### PROMPT
Could you set down exactly the lines of the data below, starting at the one that holds "Task: Select the 5V 1A value" and ending at the one that holds "Task: Select the Valor do Material field", both included, and only those?

═════ EXERCISE DATA ═════

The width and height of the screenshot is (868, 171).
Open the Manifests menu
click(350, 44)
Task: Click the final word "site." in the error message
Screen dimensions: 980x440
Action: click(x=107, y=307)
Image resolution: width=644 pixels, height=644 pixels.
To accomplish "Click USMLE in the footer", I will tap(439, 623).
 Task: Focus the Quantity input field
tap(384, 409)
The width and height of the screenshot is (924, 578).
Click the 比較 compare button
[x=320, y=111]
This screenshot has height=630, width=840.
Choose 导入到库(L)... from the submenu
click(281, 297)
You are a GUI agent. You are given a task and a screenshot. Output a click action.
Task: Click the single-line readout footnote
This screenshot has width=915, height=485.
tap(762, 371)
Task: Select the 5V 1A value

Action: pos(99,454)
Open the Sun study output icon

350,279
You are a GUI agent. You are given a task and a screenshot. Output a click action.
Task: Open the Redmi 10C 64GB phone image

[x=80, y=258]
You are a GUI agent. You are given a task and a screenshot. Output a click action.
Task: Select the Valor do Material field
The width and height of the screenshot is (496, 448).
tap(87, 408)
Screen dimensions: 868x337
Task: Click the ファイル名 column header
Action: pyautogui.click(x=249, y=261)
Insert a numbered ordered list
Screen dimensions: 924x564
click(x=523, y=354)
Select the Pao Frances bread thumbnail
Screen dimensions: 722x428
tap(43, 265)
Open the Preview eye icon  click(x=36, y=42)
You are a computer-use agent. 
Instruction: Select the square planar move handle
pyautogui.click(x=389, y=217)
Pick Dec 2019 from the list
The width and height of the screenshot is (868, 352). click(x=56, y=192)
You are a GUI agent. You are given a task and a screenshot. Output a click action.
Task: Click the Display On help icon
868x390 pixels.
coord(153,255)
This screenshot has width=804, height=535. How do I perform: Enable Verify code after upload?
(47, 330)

═════

### RESPONSE TO THIS TASK
Task: Select the 5V 1A value

Action: pos(99,454)
Open the Sun study output icon

350,279
You are a GUI agent. You are given a task and a screenshot. Output a click action.
Task: Open the Redmi 10C 64GB phone image

[x=80, y=258]
You are a GUI agent. You are given a task and a screenshot. Output a click action.
Task: Select the Valor do Material field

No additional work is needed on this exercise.